Up to 14 inches of rain
In 2008, some areas of the state received up to 14 inches of rain, floodwaters displaced more than 2,600 people, and volunteers provided more than 77,000 meals at mobile and fixed feeding sites, according to Wisconsin Emergency Management officials.
More than 850 local and state government agencies and 24,000 individuals applied for assistance from the Federal Emergency Management Agency, which awarded $104.5 million to state residents. The rainfall followed a wet 2007 and record-breaking snowfall in the winter of 2007-08, which primed the region for flooding.
The floods of 2008 led the village of Gays Mills in Crawford County to abandon several businesses and homes in the Kickapoo River floodplain and move them to higher ground out of the reach of future floods.
In Spring Green, the Prairie House Motel along Highway 23 was a total loss, and a nearby neighborhood was condemned, with 14 houses removed.
In Jefferson County, officials spent $8.8 million in local, state and federal money to buy and remove 50 properties from flood zones, while River’s Edge Meat Market & Catering was moved to South Main Street in Jefferson from its former site just feet from the Rock River.
‘Part of our history’
“It’s a part of our history,” said Tom Diehl, co-owner of Tommy Bartlett, the popular ski show based on Lake Delton, and a member of the Lake Delton Village Board. “I think resources have been well-utilized in southern Wisconsin to try to minimize the impact of (future) flooding.”
In the village of Wyocena, just south of Pardeeville, Wyona Lake was also drained like Lake Delton.

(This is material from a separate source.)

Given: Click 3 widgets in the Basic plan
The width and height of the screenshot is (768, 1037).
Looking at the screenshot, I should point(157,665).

The spillway, designed to hold back Duck Creek, failed. It was ultimately repaired and fortified with about $375,000 in state and federal funding, but the 94-acre lake filled with bass and bluegill wasn’t back to a full pool until spring 2010.

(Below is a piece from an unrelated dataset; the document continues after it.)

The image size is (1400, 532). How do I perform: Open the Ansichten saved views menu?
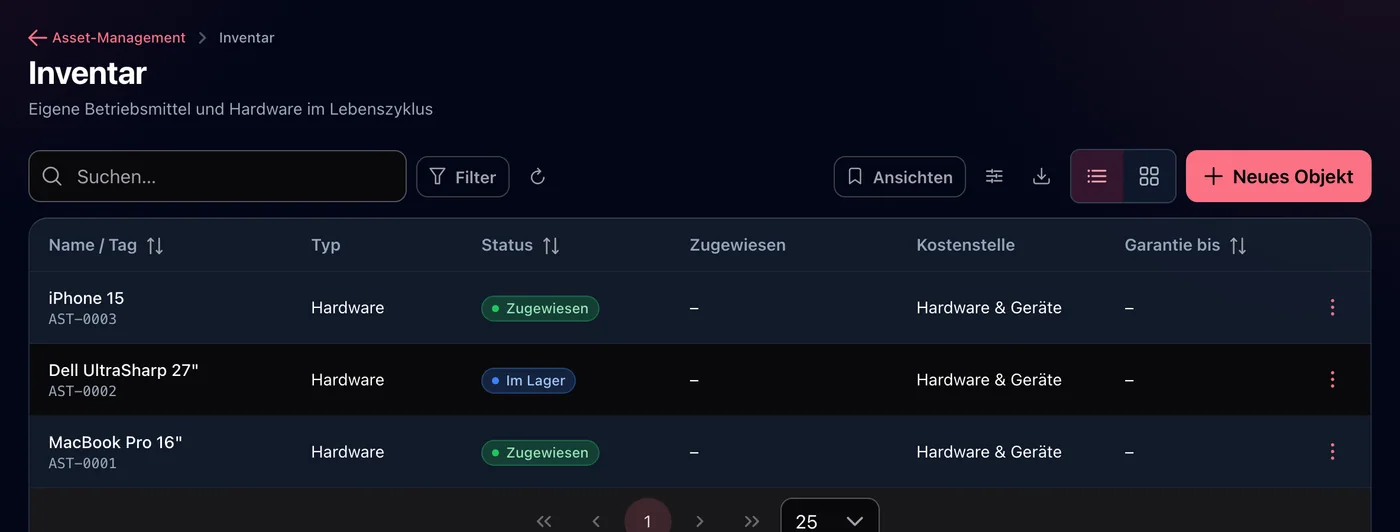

Jared Anderson is one of two public works employees who monitor the three dams on the lake in between mowing grass, plowing snow and maintaining the village’s water tower. In 2008, he and a co-worker were busy clearing streets of downed trees from the storms, but they shifted their focus to the levee and dams when water started bubbling up through a section of the spillway.
“There was just too much water coming down into the lake. We couldn’t hold it all back,” Anderson said during a tour of the lake last week. “We were opening up (dam) gates as much as we could to let it flow through, but that’s when it failed.”
In some communities, there is little that can be reasonably done to prevent the next major flood. In the Crawford County village of Steuben, northeast of Prairie du Chien, residents are at the mercy of the temperamental and fluctuating Kickapoo River. In 2008, the village of 131 people was inundated with floodwater and lost its U.S. Post Office. Two bars — Lou’s R&R and Joe’s Country Bar — are the only two businesses that remain in the floodplain.
Marcus McCullick, Steuben’s village president, said he remembers how quickly the waters rose, which didn’t give volunteers much time to fill and place sandbags.
“It was maybe five to eight hours,” said McCullick, whose community has used sandbags two other times since 2008. “We try not to talk about flooding anymore. (Flood) is a five-letter dirty word here. We don’t like using it much, but it’s always in the back of our minds.”